Сама фигура пророка серьезно отличалась от апокалиптика. Первый выступал от своего лица, жил и действовал в настоящем в гораздо большей степени, чем апокалиптик; если он и смотрит в будущее, то не столь отдаленное, как второй, и он более рационален и прагматичен, его взор не затуманен бескрайними перспективами конца всех времен. Пророк не склонен к авантюрам, он служит Богу, а не революции, и поэтому не будет толкать свой народ на «коренное преобразование мира». Как служитель Бога, он только в его мудрости и силе видит свой путь и спасение. Апокалиптик же полагает, что ему известны все законы, управляющие жизнью, а поэтому он всегда (или почти всегда) великий оптимист, во всяком случае непоколебимо убежден, что все будет именно так, как представляется его просвещенному уму. Все это можно обнаружить и в Откровении Иоанна Богослова, в котором нет ни малейших сомнений по поводу того, что все будет именно так, как видится ему. Разумеется, апокалиптические прорывы были и у пророков, но они не занимают у них главенствующего положения.
Истины о весьма отдаленных временах представляются авторам апокалипсисов в виде видений и символов. От них не отказывается и пророк, но они у него носят более конкретный и определенный характер. Поэтому, при всей схожести коммунистических оракулов с пророками, они все-таки больше апокалиптики, склонные к вульгарному детерминизму и абстрактной объективности. Если древний апокалиптик видел мировую историю как простую смену и борьбу нескольких апокалиптических зверей и стереотипных магических чисел, то и коммунистические теоретики укладывали историю в прокрустово ложе таких понятий, как экономическая формация, производственные отношения, классы, классовая борьба и т. д. История осмысливается в этих и подобных им категориях, так же поступали и древние апокалиптики: например, «Книга юбилеев» содержит пересказ библейской истории от Адама и Евы. Могут возразить, что апокалиптические концепции и символы обязательно нуждаются в объяснениях и толкованиях. Но то же следует отметить и в отношении марксистских представлений, которые нуждаются в том же.
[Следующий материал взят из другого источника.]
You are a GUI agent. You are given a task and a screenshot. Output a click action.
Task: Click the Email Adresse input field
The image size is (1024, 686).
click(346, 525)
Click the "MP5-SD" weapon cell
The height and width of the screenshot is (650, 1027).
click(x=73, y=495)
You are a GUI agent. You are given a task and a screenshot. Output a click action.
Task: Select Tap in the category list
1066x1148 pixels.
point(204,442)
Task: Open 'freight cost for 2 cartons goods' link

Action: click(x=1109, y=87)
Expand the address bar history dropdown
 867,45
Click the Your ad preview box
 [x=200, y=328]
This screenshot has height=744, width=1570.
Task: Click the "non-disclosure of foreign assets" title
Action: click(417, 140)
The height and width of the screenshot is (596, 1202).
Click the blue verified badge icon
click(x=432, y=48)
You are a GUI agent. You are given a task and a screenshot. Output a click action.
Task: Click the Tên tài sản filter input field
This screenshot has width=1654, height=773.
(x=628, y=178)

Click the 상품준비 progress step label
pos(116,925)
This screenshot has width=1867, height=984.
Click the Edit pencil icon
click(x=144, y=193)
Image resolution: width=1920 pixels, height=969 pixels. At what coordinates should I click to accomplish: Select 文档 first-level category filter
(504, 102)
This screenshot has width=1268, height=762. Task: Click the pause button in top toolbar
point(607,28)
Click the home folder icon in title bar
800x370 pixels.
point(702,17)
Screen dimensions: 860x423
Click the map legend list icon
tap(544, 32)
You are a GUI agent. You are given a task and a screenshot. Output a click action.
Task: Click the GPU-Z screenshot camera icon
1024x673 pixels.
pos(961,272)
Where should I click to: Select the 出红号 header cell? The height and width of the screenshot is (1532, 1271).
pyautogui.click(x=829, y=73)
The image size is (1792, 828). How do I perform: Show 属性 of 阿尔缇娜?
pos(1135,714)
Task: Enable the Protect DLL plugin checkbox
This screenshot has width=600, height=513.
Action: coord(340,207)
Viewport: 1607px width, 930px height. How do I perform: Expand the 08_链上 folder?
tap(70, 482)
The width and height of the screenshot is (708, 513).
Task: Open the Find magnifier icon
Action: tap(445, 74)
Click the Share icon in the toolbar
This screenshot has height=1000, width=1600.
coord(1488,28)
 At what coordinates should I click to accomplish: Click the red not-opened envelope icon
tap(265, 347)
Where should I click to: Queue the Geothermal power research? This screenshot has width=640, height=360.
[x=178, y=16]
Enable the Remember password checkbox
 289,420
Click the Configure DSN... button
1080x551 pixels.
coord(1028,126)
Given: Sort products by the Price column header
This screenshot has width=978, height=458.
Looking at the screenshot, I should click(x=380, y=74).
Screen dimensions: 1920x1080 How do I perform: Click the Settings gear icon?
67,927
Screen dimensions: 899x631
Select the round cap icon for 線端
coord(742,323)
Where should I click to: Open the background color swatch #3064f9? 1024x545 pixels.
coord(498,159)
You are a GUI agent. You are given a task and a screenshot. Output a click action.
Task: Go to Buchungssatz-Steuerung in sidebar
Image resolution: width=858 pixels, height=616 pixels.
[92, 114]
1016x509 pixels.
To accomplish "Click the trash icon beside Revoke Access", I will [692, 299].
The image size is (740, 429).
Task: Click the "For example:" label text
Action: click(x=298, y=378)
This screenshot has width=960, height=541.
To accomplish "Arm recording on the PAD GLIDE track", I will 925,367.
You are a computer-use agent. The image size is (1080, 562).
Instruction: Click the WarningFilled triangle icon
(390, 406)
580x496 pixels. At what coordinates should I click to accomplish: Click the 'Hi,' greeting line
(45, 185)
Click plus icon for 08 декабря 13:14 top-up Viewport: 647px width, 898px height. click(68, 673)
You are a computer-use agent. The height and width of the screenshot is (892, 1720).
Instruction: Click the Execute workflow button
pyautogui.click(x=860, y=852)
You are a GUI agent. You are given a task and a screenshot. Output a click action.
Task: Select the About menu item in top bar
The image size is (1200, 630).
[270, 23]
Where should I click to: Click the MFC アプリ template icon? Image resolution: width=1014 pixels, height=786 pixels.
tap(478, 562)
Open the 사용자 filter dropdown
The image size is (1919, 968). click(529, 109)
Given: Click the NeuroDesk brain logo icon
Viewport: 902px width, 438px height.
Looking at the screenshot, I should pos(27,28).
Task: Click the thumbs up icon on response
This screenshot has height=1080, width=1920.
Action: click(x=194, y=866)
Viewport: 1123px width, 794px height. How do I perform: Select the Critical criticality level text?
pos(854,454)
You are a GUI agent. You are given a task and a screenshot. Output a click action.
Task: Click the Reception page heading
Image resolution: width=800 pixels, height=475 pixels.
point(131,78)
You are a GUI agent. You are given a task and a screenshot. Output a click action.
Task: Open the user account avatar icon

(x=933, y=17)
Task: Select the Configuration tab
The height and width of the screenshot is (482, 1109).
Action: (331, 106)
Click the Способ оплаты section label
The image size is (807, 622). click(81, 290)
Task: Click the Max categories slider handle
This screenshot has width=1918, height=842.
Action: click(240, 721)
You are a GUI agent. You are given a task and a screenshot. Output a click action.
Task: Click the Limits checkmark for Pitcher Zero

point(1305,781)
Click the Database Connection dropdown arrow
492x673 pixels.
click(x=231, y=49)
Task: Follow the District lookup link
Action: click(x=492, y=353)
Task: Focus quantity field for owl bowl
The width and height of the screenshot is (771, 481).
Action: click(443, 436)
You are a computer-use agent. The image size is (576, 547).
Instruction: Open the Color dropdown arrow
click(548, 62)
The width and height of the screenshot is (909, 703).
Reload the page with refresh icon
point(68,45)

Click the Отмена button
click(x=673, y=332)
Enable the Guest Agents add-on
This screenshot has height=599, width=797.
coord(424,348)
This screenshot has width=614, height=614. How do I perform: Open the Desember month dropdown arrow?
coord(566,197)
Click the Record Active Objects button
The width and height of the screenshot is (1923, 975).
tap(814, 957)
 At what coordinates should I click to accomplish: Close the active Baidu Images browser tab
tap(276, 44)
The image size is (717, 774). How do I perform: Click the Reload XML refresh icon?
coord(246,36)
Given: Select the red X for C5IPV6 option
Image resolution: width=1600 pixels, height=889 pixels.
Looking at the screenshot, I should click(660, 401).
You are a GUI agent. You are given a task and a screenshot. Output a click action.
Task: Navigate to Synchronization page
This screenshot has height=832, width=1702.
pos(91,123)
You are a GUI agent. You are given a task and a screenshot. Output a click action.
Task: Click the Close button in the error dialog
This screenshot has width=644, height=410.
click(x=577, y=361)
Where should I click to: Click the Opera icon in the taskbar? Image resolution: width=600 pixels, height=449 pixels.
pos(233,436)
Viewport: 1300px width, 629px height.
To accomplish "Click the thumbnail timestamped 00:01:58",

Израильский пророк это — человек, который пытается рассматривать временные вещи под углом вечности, который всегда распознает власть и голос Бога, который умеет раскрывать людям план божий. Однако апокалиптик стоит несколько выше него, поскольку ему известны самые конечные, главные цели мира и то, что последует в конце времен, он негласно исходит из того, что апокалиптическая схема висит над историей. Последнее суждение вовсе не продиктовано тем, что по своим художественным достоинствам, содержанию, композиции Откровение Иоанна стоит выше других сочинений иудейской апокалиптики. Но и пророк, и апокалиптик ощущают себя посредником между Богом и людьми, хотя и являются выразителями потребностей последних. Если исходить из понимания Откровения как способа и формы реализации ведущих человеческих потребностей, то в этой книге останется намного меньше тайн, чем полагает христианское богословие.